READING PASSAGE
--- START ---

To attribute Starmer’s fall solely to a single by-election would, of course, misunderstand the longer arc of his premiership. The winter fuel payment cut; the ructions caused by the government’s stance on the two-child benefit cap; the botched handling of the welfare bill rebellion; the inevitable but always belated U-turns; the appointment of Peter Mandelson as Britain’s ambassador to the United States; the unpopularity; the rise of populisms on the left and right – every development, every debacle diminished Starmer in the eyes of Labour MPs.
In his statement this morning, Starmer exercised his right to rehearse a different story. He referred to the “morally” bankrupt state of the Labour Party in 2020 and the immense odds he faced as leader of the opposition in the wake of Corbynism.
In defiant tones, Starmer declared that he had proved “those people wrong. Because we changed our party, ripping out the poison of antisemitism, restoring trust on the economy, defence and national security and becoming a party that once again stood proudly with, not against, our national flag.”
The 2024 general election did indeed deliver that rare thing: a Labour government. But the defining story of Starmer’s premiership was its inability to realise the potential that this historic political achievement promised.
Starmer’s resignation sets in train the process that will now deliver Britain’s seventh prime minister in 10 years. He told the nation that nominations would open for the election of his successor on 9 July. If a leadership election is triggered, Starmer’s successor will be in place by the time parliament returns from its summer recess in September.
The parliamentary Labour Party (PLP) will now enstool, by contest or coronation, Andy Burnham as Starmer’s successor. The immediate intrigue lies in whether any credible challenger will emerge. Starmer’s remaining allies may yet attempt to rally around a candidate, but Wes Streeting’s decision to endorse Burnham all but clears his path to Downing Street.
There has been some meditation on the meaning of Makerfield in recent days. But the developments since Burnham’s victory was declared in the early hours of Friday morning surely confirm it as the most consequential by-election in British history.

--- END ---

EXERCISE INPUT
--- START ---

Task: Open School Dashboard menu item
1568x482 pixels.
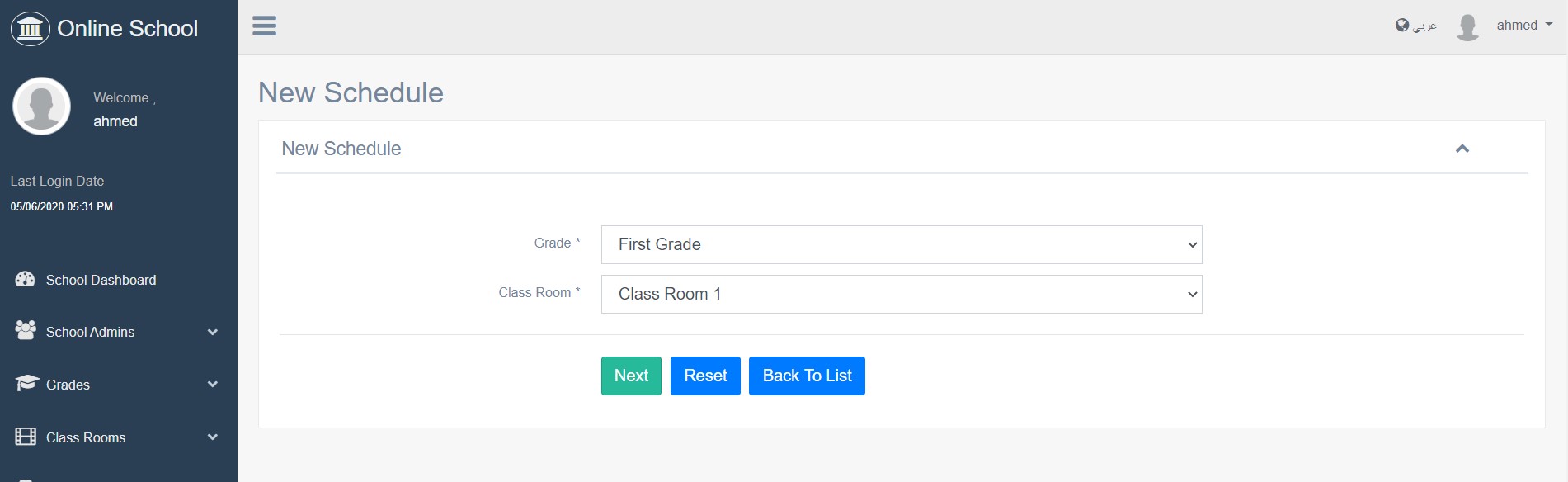Action: pyautogui.click(x=101, y=280)
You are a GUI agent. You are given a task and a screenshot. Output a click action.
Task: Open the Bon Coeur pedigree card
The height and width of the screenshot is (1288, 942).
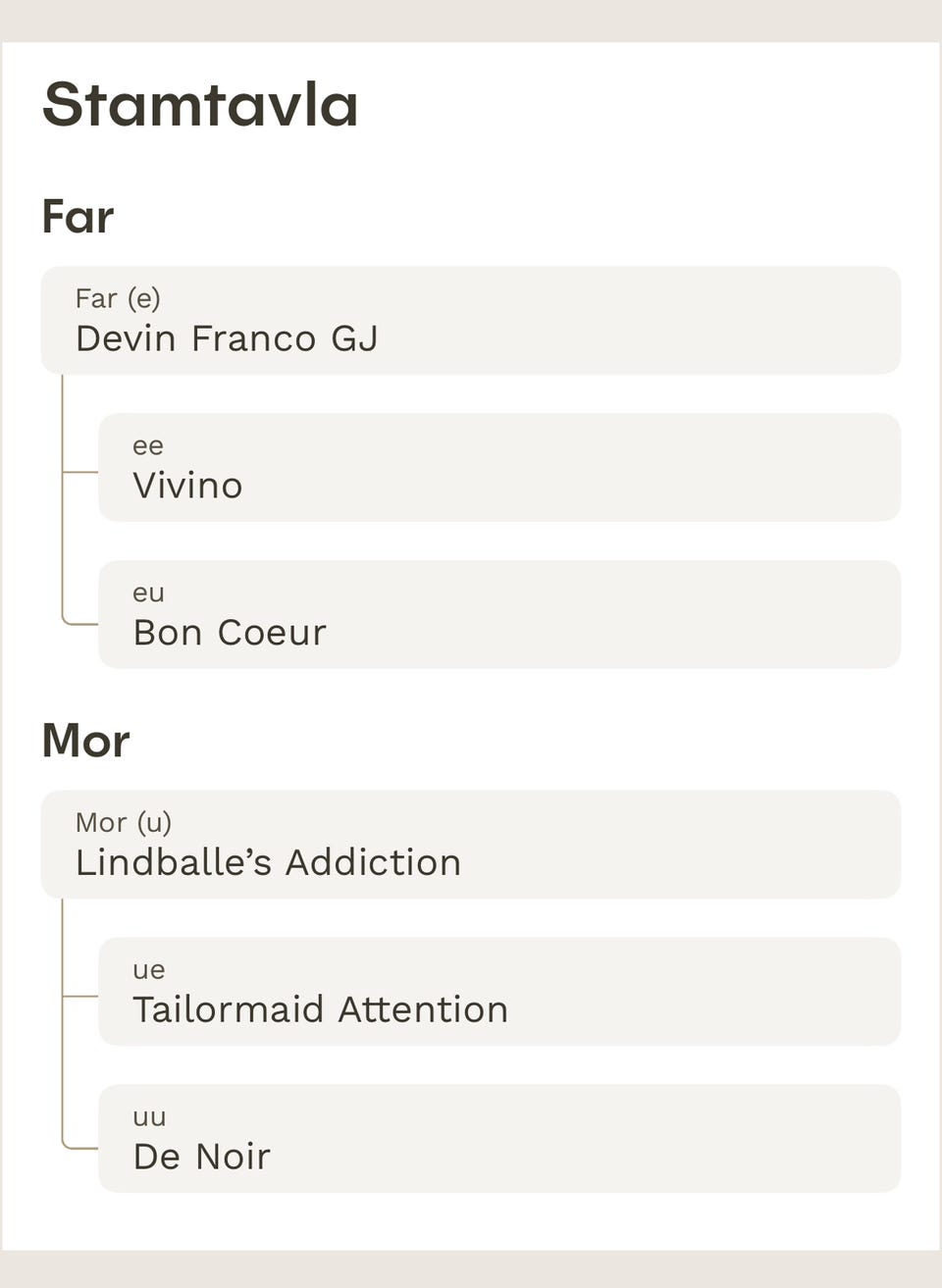(498, 615)
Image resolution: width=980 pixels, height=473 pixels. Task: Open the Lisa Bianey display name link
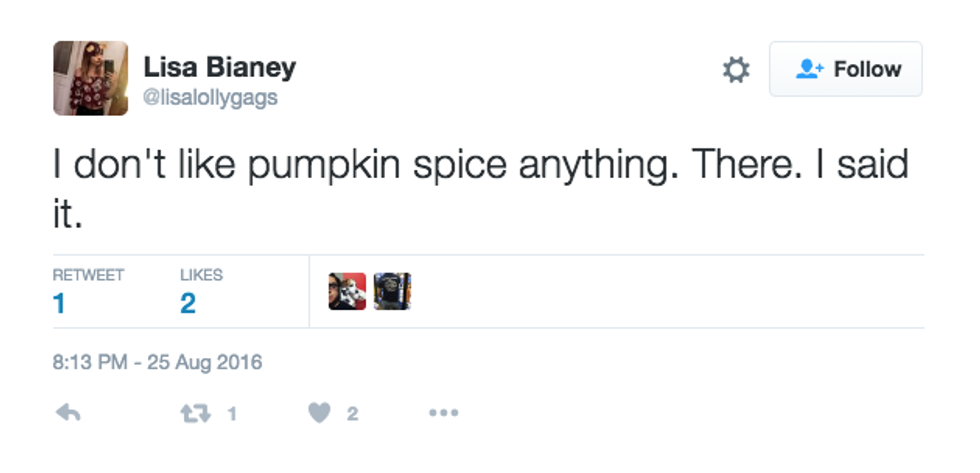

--- END ---

EXERCISES TO COMPLETE
**A)** Rewrite the records above with every "Open" changed to "Select" and everything else left as it is, and omit the pictures from your answer.
**B)** Pick up the piece on Starmer's resignation and Burnham's likely succession after its final sentence and write how it goes on.

OUTPUTS IN ORDER
**A)**
Task: Select School Dashboard menu item
1568x482 pixels.
Action: pyautogui.click(x=101, y=280)
You are a GUI agent. You are given a task and a screenshot. Output a click action.
Task: Select the Bon Coeur pedigree card
The height and width of the screenshot is (1288, 942).
(498, 615)
Image resolution: width=980 pixels, height=473 pixels. Task: Select the Lisa Bianey display name link

**B)**
By-elections and poor electoral performance generally are part of the formula that leads to a prime ministerial resignation. The circumstances of Burnham’s accession, however, are entirely unprecedented. He stood for parliament with the aim of defenestrating the prime minister, and succeeded.
For this reason, it is indefensibly banal to suggest that Starmer is leaving Downing Street “on his own terms”. The extent to which Starmer’s exit was coordinated with or communicated to camp Burnham will be revealed over the coming days and weeks. But Starmer has fallen victim to a political coup – engineered by Burnham and endorsed by the electorate of Makerfield.
In the end, there was some grace but little dignity to be found in the circumstances surrounding Starmer’s departure.
Perhaps the real power of the Makerfield by-election is that it allowed Labour to oust Starmer on its own terms. The Makerfield outcome obscures Nigel Farage’s claim that Starmer is his third prime ministerial scalp (after David Cameron and Theresa May). Reform candidates stood at the local elections in May on a platform of “get Starmer out”. On the face of it, regicidal action by Labour MPs risked lending credence to Reform and Farage. But in Makerfield, Burnham stole Farage’s thunder to ensure a succession could be conducted almost entirely according to his design.
The reasons for Starmer’s resignation are manifold. They can be found in the missteps and muddied messaging that characterised his premiership. But the immediate cause of his resignation is simple: Andy Burnham and Makerfield.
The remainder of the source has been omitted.